Deep neural networks can also take precious time and resources to train. Previous attempts have been made to facilitate parameter coordination in clustered training environments, and leading frameworks such as Theano aim to have their packages taking advantage of distributed GPU clusters in the near term. But what about the possibility of leveraging the structure of existing batch processing distributed frameworks for training these networks?

Distributed data processing frameworks such as Hadoop or Spark have enjoyed widespread adoption and success over the past decade. The original MapReduce paradigm and its spin-off processing algorithms, derivative technologies, and support tools have become a staple of modern data science and analytics, and show no sign of relenting their grip. The ubiquity of Apache Spark implementations in the wild could provide an ideal vehicle for the mass training of deep neural networks, if such a framework could, indeed, be leveraged.

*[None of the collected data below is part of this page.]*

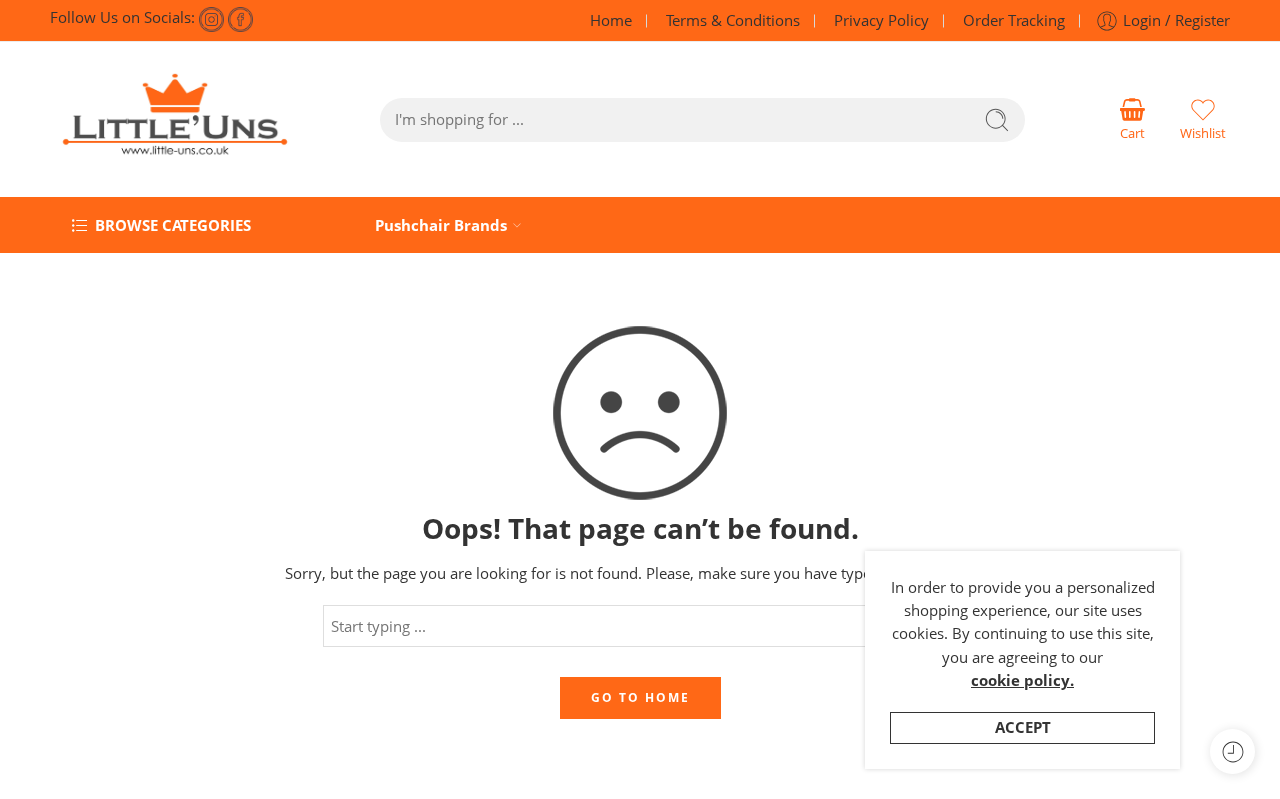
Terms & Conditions (733, 20)
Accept (1023, 727)
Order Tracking (1014, 20)
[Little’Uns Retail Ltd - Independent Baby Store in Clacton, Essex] (175, 119)
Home (611, 20)
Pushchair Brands (441, 225)
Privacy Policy (881, 20)
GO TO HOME (640, 697)
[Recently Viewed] (1232, 751)
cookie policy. (1022, 680)
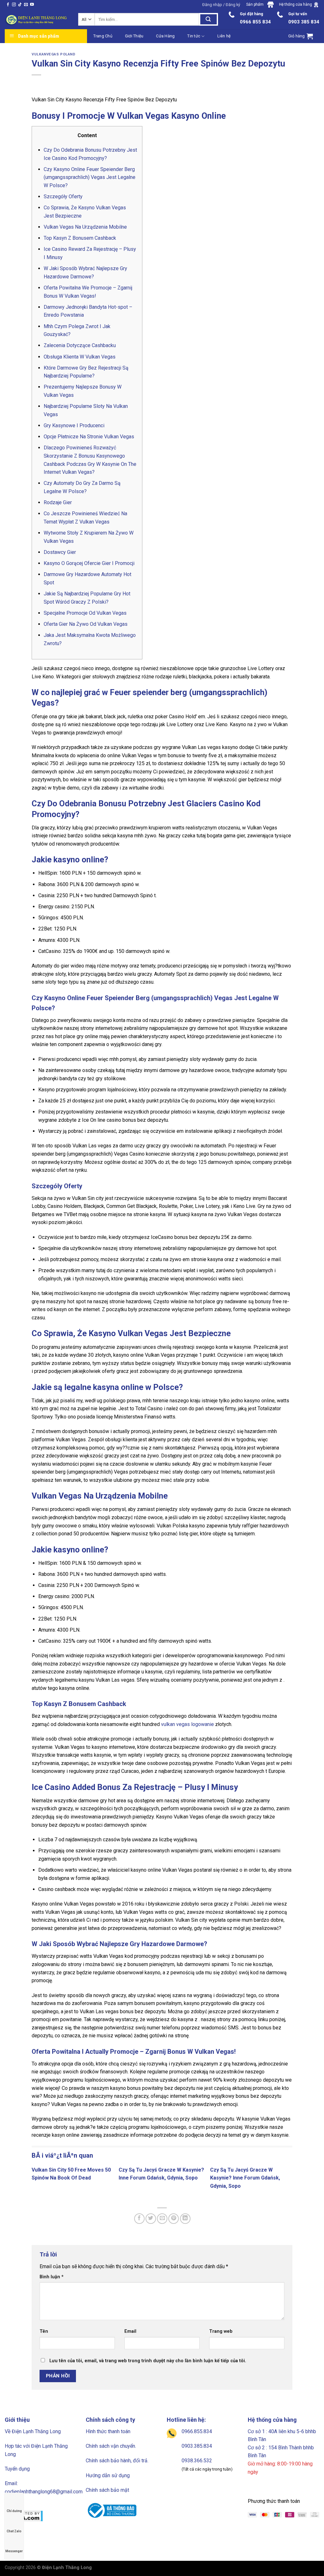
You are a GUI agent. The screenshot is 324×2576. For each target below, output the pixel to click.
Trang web (221, 2331)
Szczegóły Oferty (63, 197)
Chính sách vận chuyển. (111, 2446)
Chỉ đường (14, 2511)
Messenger (14, 2551)
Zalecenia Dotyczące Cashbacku (80, 345)
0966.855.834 (197, 2431)
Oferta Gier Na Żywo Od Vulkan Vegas (86, 624)
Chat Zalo (14, 2531)
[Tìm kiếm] (208, 19)
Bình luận (52, 2277)
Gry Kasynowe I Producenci (74, 425)
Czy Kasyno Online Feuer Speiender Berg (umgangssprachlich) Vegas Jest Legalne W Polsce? (89, 177)
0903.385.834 (197, 2446)
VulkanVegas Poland (53, 54)
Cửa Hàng (165, 36)
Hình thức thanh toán (108, 2431)
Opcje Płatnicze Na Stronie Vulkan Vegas (89, 437)
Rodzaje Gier (58, 502)
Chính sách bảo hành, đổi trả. (117, 2461)
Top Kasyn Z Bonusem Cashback (80, 238)
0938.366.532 (197, 2461)
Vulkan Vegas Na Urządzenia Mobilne (85, 227)
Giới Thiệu (134, 36)
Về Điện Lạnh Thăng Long (33, 2431)
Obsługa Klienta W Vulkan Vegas (79, 357)
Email (130, 2331)
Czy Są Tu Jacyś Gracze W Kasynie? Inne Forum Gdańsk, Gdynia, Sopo (245, 2178)
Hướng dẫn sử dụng (108, 2475)
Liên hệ (224, 36)
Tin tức (193, 36)
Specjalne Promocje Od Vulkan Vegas (85, 613)
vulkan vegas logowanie (187, 1724)
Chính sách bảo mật (107, 2490)
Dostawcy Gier (60, 552)
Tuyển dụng (17, 2469)
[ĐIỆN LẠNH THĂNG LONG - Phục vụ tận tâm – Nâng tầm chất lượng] (37, 19)
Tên (44, 2331)
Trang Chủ (102, 36)
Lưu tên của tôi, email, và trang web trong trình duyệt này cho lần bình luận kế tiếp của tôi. (147, 2360)
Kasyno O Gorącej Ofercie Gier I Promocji (89, 563)
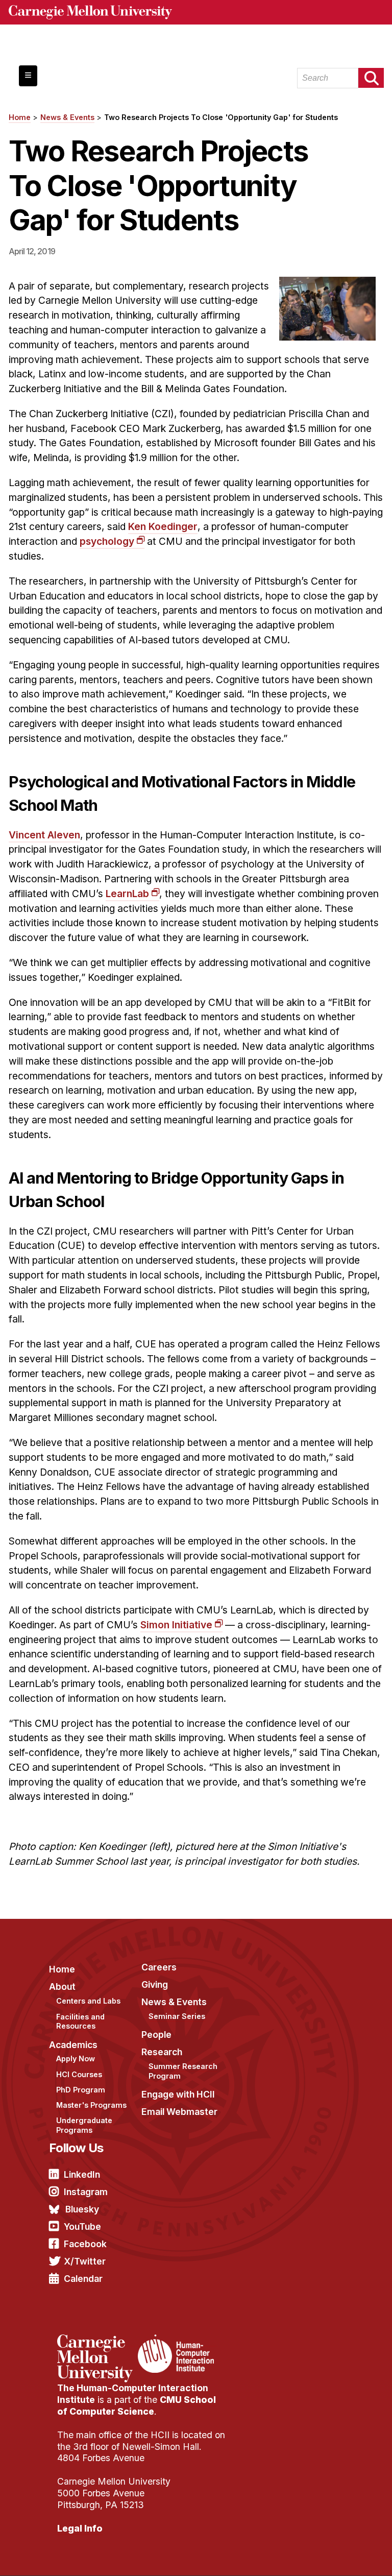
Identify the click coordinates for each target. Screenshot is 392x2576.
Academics (73, 2044)
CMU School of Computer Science (136, 2405)
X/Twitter (85, 2261)
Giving (154, 1984)
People (156, 2034)
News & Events (67, 117)
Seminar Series (177, 2016)
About (62, 1986)
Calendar (83, 2278)
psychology (107, 541)
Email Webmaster (179, 2111)
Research (161, 2052)
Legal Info (80, 2528)
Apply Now (75, 2058)
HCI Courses (79, 2074)
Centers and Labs (88, 2000)
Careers (159, 1967)
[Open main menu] (28, 75)
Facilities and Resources (80, 2021)
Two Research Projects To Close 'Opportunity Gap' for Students (221, 117)
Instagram (86, 2191)
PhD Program (80, 2089)
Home (20, 117)
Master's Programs (91, 2105)
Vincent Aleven (44, 835)
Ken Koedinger (163, 526)
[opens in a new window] (96, 2340)
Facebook (85, 2243)
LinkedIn (82, 2174)
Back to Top (340, 2555)
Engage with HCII (178, 2094)
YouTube (82, 2226)
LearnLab (127, 893)
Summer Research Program (183, 2071)
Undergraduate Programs (84, 2125)
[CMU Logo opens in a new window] (196, 12)
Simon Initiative (176, 1625)
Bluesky (82, 2209)
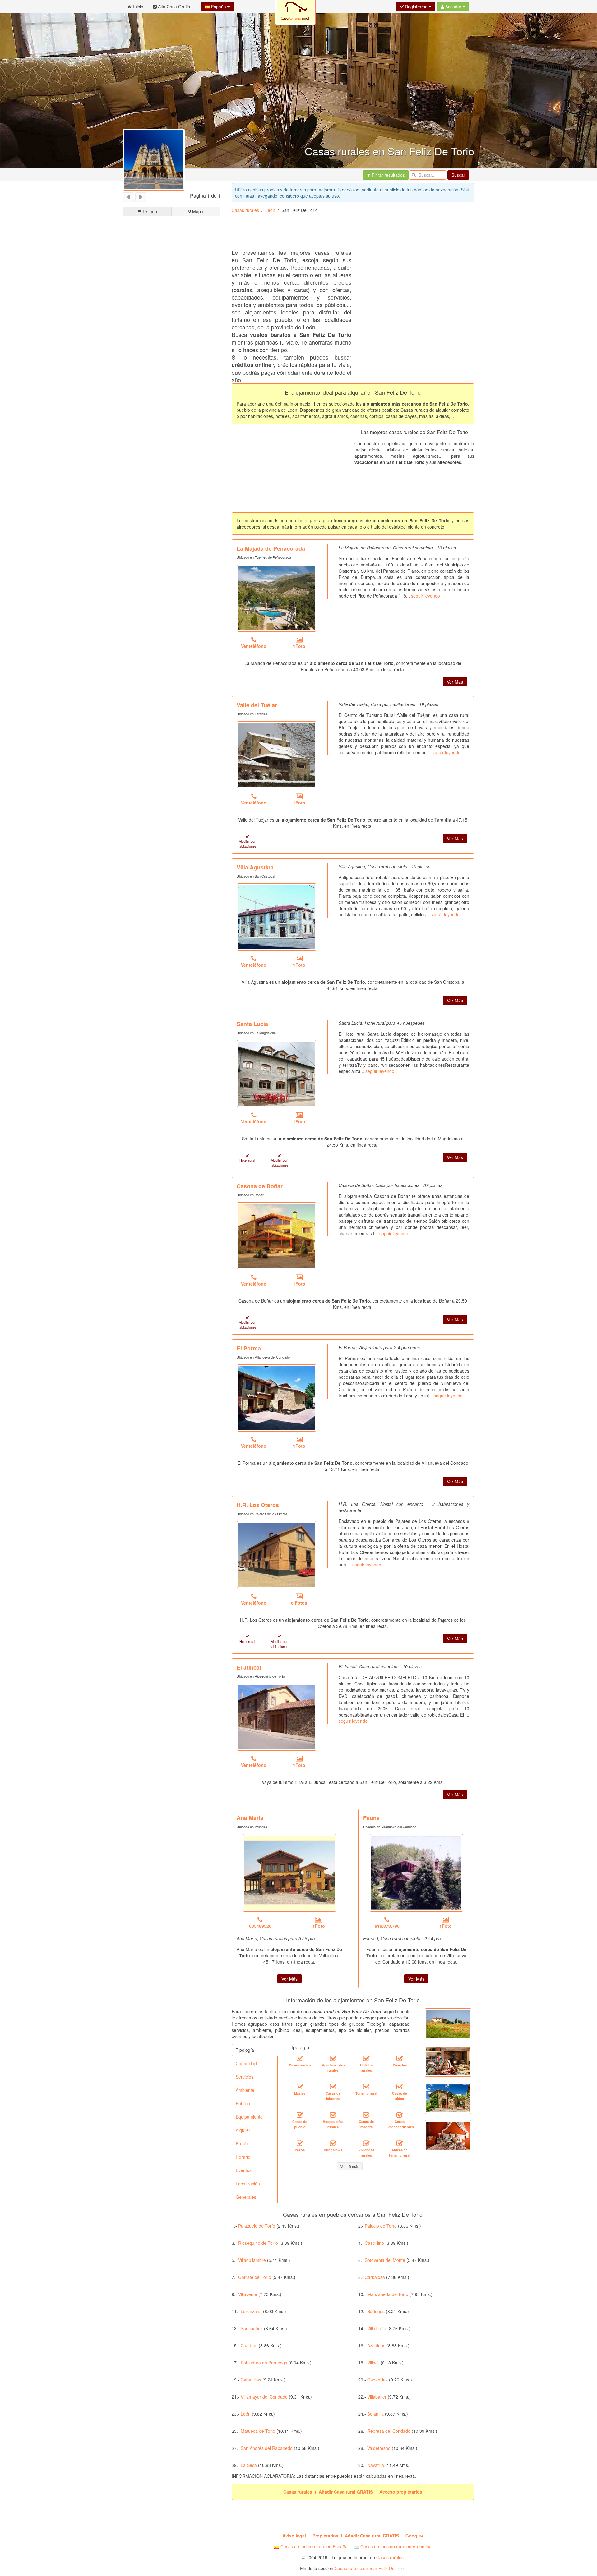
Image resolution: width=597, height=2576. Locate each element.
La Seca (249, 2465)
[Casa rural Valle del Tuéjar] (276, 754)
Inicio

AMP Lab And this is where we introduce SparkNet, what its developers at UC Berkeley's AMPLab describe, quite simply, as implementing a "scalable, distributed algorithm for training deep networks." They also point out what is a likely selling point: it lends itself to frameworks such as Spark and works effectively in limited bandwidth environments out of the box. SparkNet is built on top of Spark and Caffe.

SparkNet Overview

SparkNet was originally introduced in this paper by Moritz, Nishihara, Stoica, and Jordan (2015). It is open source software available here. Along with the core concept of a scalable, distributed deep neural network training algorithm, SparkNet also includes an interface for reading from Spark's data abstraction, known as the Resilient Distributed Dataset (RDD), a Scala interface for interacting with the Caffe deep learning framework (which is written in C++), and a lightweight tensor library.

SparkNet Architecture

Perhaps most importantly, the developers claim that there are numerous additional benefits to realize by integrating deep learning into an existing data processing pipeline. A framework such as Spark would allow cleaning, preprocessing, and other data-related tasks to be handled via the single system, and datasets could be kept in memory for the entire processing pipeline, eliminating expensive disk writes.

The hardware requirements for SparkNet are minimal. Additionally, SparkNet's parallelized stochastic gradient decent (SGD) algorithm requires minimal communication between nodes. The developers also stress that their goal is not to outperform existing computational frameworks, but instead to provide an entirely different paradigm, which just happens to be implemented on top of a popular batch framework such as Apache Spark, and which performs nearly as well as specialized deep learning frameworks, with the additional benefits outlined above.

Gradient Decent The parallelization scheme sees data split among the Spark worker nodes, and at each iteration the master node broadcasts the model parameters to all of the workers. Each worker runs a predetermined number of iterations of SGD on its subset of data, up to a maximum length of time. The resulting parameters are sent to the master node, where they are averaged into new model parameters.

Clearly this approach can require significant broadcasting and collection of parameters between episodes of SGD, and so tuning the architecture will be necessary. SparkNet's authors make such tuning recommendations within their paper, as well as provide experiment results.

While the paper focuses solely on gradient decent, the authors claim that SparkNet works with any Caffe solver.

Spark Neural Network

Caffe is written in C++, and so a wrapper is used for interaction between it and SparkNet. A Java API is used to call this C wrapper. While the Java API can be called directly, it is recommended to use it via the Scala CaffeNet class to facilitate Spark operation (Spark itself is written in Scala). Caffe reads data from Spark RDDs via a custom JavaDataLayer.